* _ACTION ITEM_
The material below holds pictures; leave them out, and copy exactly, and only, the lines from the one with "The image size is (1024, 574)." through the last.

————

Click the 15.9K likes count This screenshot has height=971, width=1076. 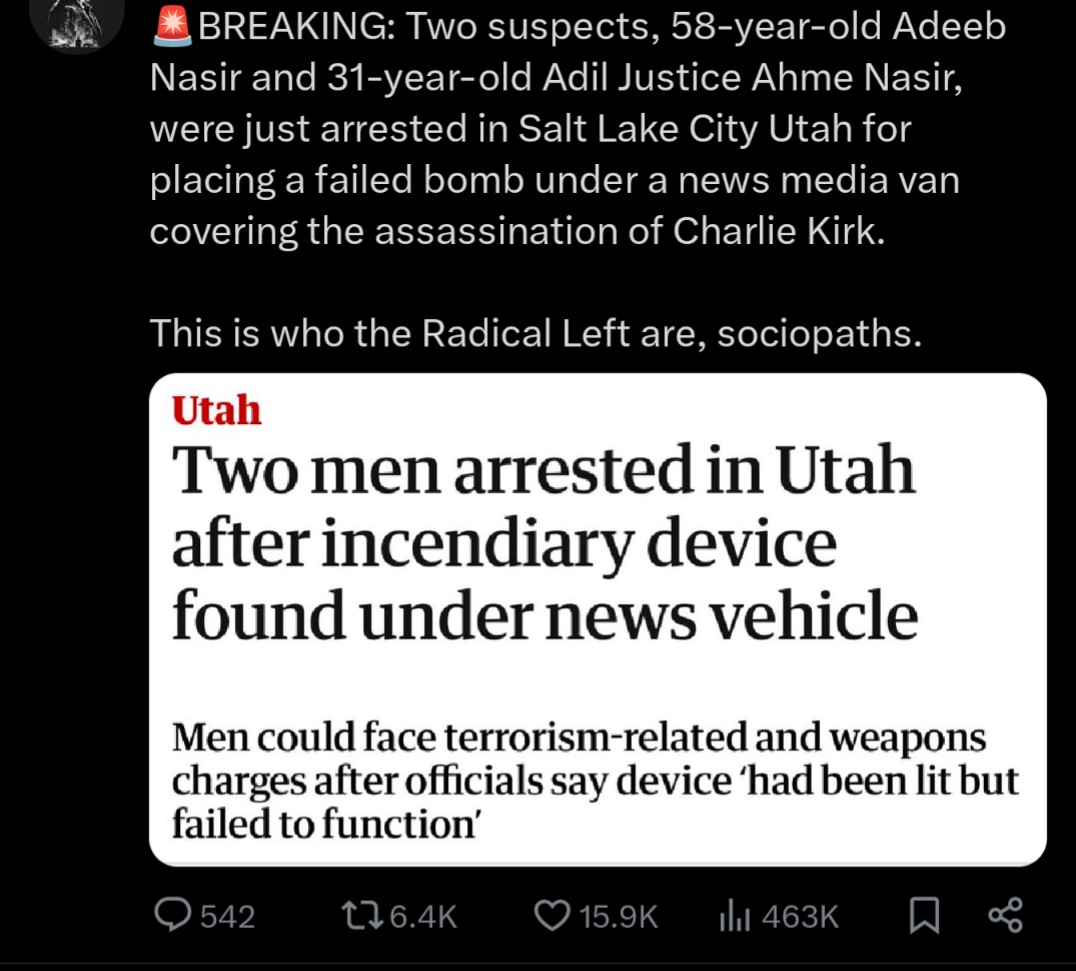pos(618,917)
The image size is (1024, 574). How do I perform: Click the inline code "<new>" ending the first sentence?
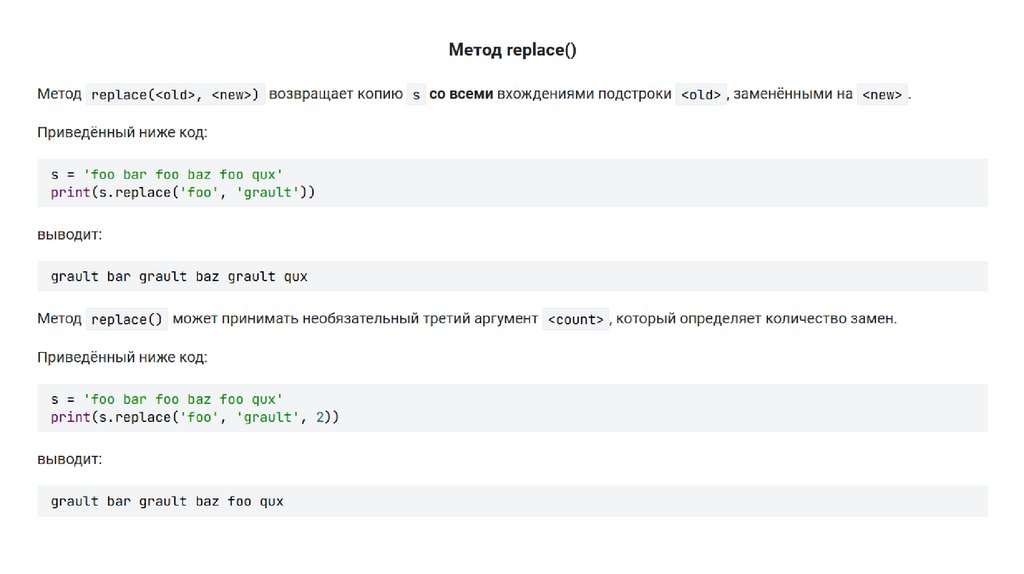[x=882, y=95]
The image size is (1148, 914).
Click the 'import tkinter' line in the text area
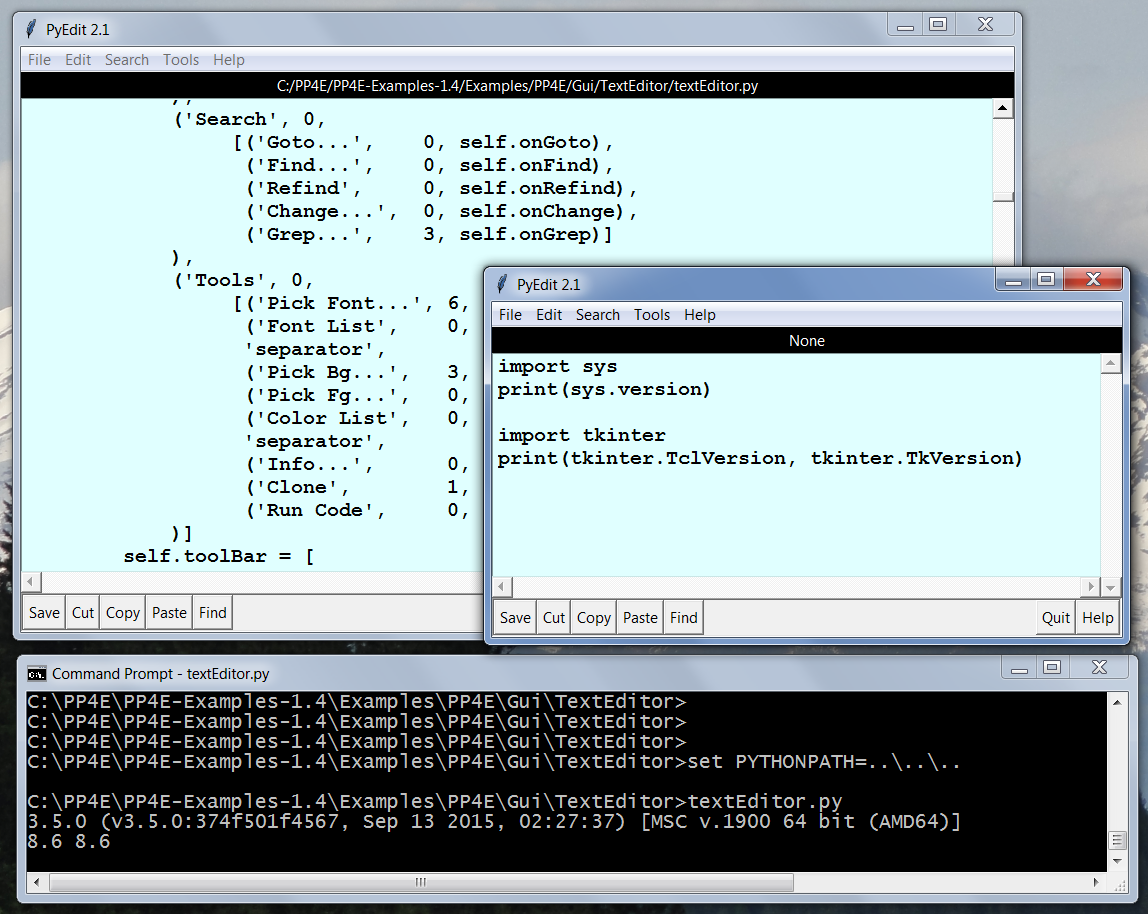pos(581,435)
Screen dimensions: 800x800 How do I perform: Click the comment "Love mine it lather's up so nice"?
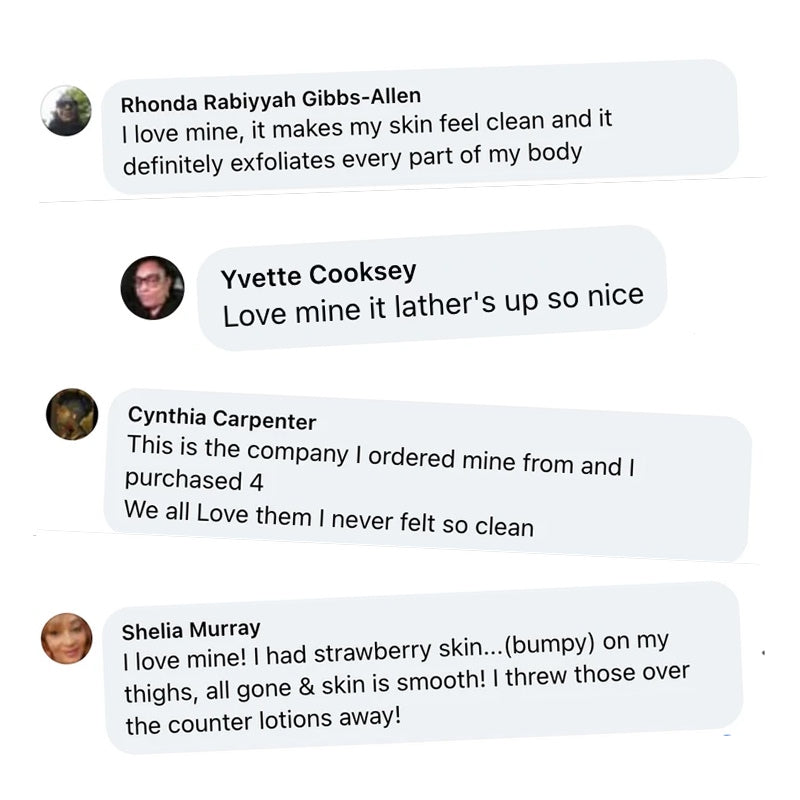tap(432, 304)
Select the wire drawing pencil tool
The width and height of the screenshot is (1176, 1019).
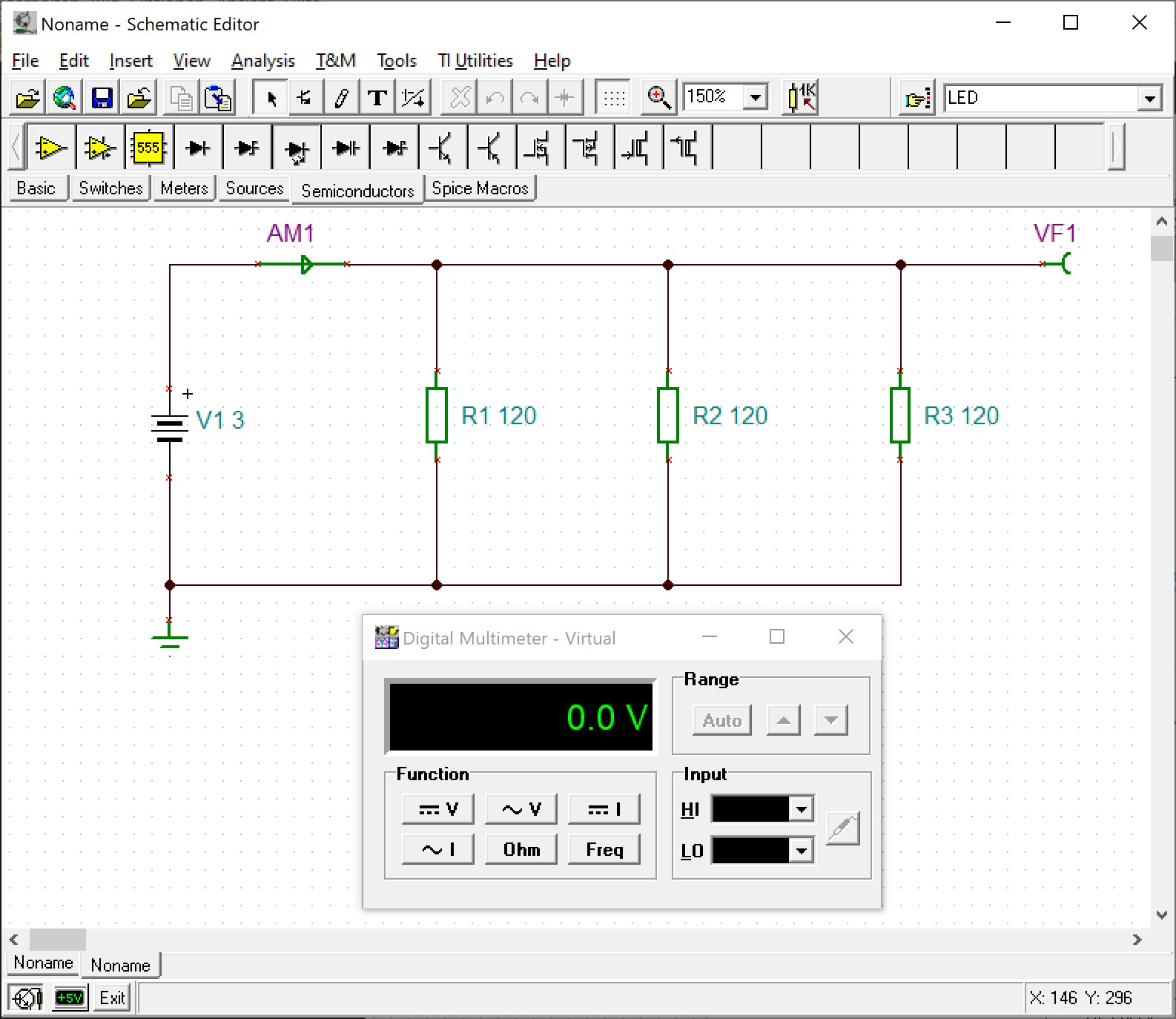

————

* _RESPONSE TO THE TASK_
The image size is (1024, 574). How do I perform: Click the inline code "<new>" ending the first sentence?
[x=882, y=95]
The image size is (1148, 914).
Click the 'import tkinter' line in the text area
pos(581,435)
Screen dimensions: 800x800 How do I perform: Click the comment "Love mine it lather's up so nice"?
tap(432, 304)
Select the wire drawing pencil tool
The width and height of the screenshot is (1176, 1019).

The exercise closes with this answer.